Clean Energy Fuels (NASDAQ:CLNE) Share Prices Have Dropped 57% In The Last Five Years
We think intelligent long term investing is the way to go. But that doesn’t mean long term investors can avoid big losses. To wit, the Clean Energy Fuels Corp. (NASDAQ:CLNE) share price managed to fall 57% over five long years. That’s an unpleasant experience for long term holders. And the share price decline continued over the last week, dropping some 7.5%. However, this move may have been influenced by the broader market, which fell 4.6% in that time.
View our latest analysis for Clean Energy Fuels
To quote Buffett, ‘Ships will sail around the world but the Flat Earth Society will flourish. There will continue to be wide discrepancies between price and value in the marketplace…’ One flawed but reasonable way to assess how sentiment around a company has changed is to compare the earnings per share (EPS) with the share price.
Clean Energy Fuels became profitable within the last five years. That would generally be considered a positive, so we are surprised to see the share price is down. Other metrics might give us a better handle on how its value is changing over time.
Arguably, the revenue drop of 4.9% a year for half a decade suggests that the company can’t grow in the long term.
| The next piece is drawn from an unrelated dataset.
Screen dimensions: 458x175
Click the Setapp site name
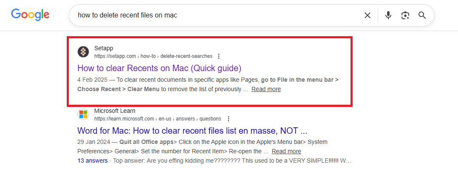(x=104, y=48)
This has probably encouraged some shareholders to sell down the stock.
You can see how earnings and revenue have changed over time in the image below (click on the chart to see the exact values).
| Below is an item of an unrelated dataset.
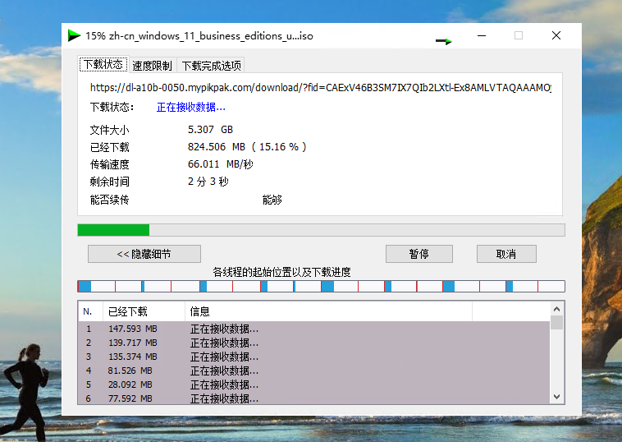
Task: Open the 速度限制 tab
Action: tap(152, 66)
We consider it positive that insiders have made significant purchases in the last year. Having said that, most people consider earnings and revenue growth trends to be a more meaningful guide to the business. If you are thinking of buying or selling Clean Energy Fuels stock, you should check out this free report showing analyst profit forecasts.
A Different Perspective
Clean Energy Fuels shareholders gained a total return of 9.9% during the year. But that was short of the market average. But at least that’s still a gain! Over five years the TSR has been a reduction of 10% per year, over five years. It could well be that the business is stabilizing. While it is well worth considering the different impacts that market conditions can have on the share price, there are other factors that are even more important. Consider for instance, the ever-present spectre of investment risk. We’ve identified 2 warning signs with Clean Energy Fuels (at least 1 which is significant) , and understanding them should be part of your investment process.
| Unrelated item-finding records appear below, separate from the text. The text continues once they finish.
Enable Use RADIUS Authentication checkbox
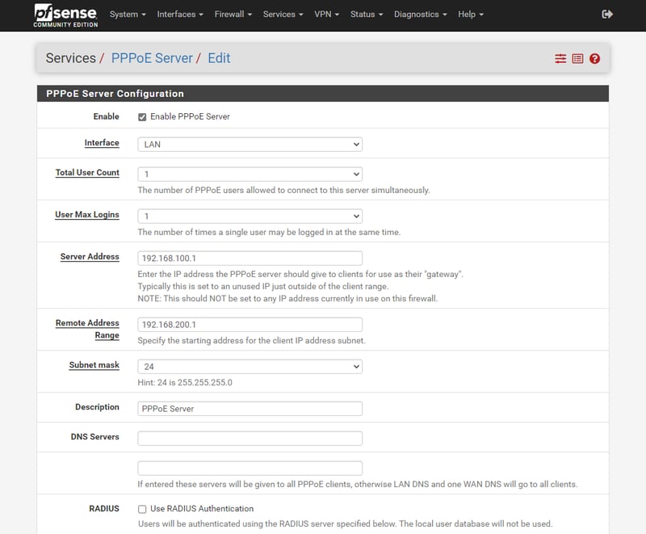142,510
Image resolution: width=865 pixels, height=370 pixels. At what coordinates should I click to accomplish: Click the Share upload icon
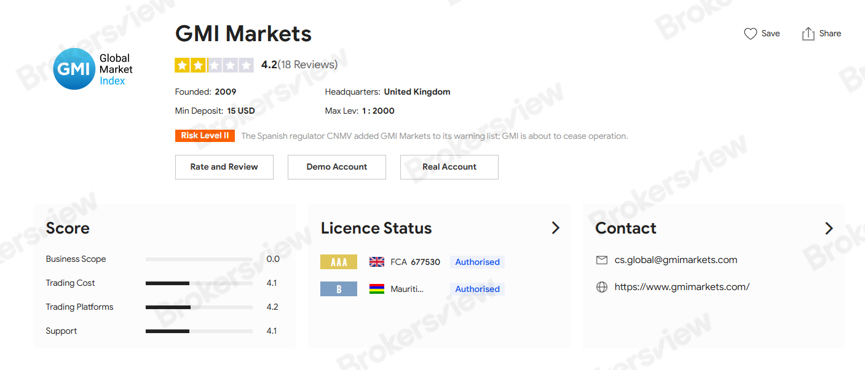coord(808,34)
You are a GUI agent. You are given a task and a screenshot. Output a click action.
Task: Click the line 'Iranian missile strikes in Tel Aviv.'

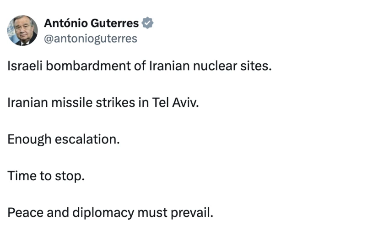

Clean Energy Fuels is not the only stock that insiders are buying. For those who like to find winning investments this free list of growing companies with recent insider purchasing, could be just the ticket.
Please note, the market returns quoted in this article reflect the market weighted average returns of stocks that currently trade on US exchanges.
This article by Simply Wall St is general in nature. It does not constitute a recommendation to buy or sell any stock, and does not take account of your objectives, or your financial situation. We aim to bring you long-term focused analysis driven by fundamental data. Note that our analysis may not factor in the latest price-sensitive company announcements or qualitative material. Simply Wall St has no position in any stocks mentioned.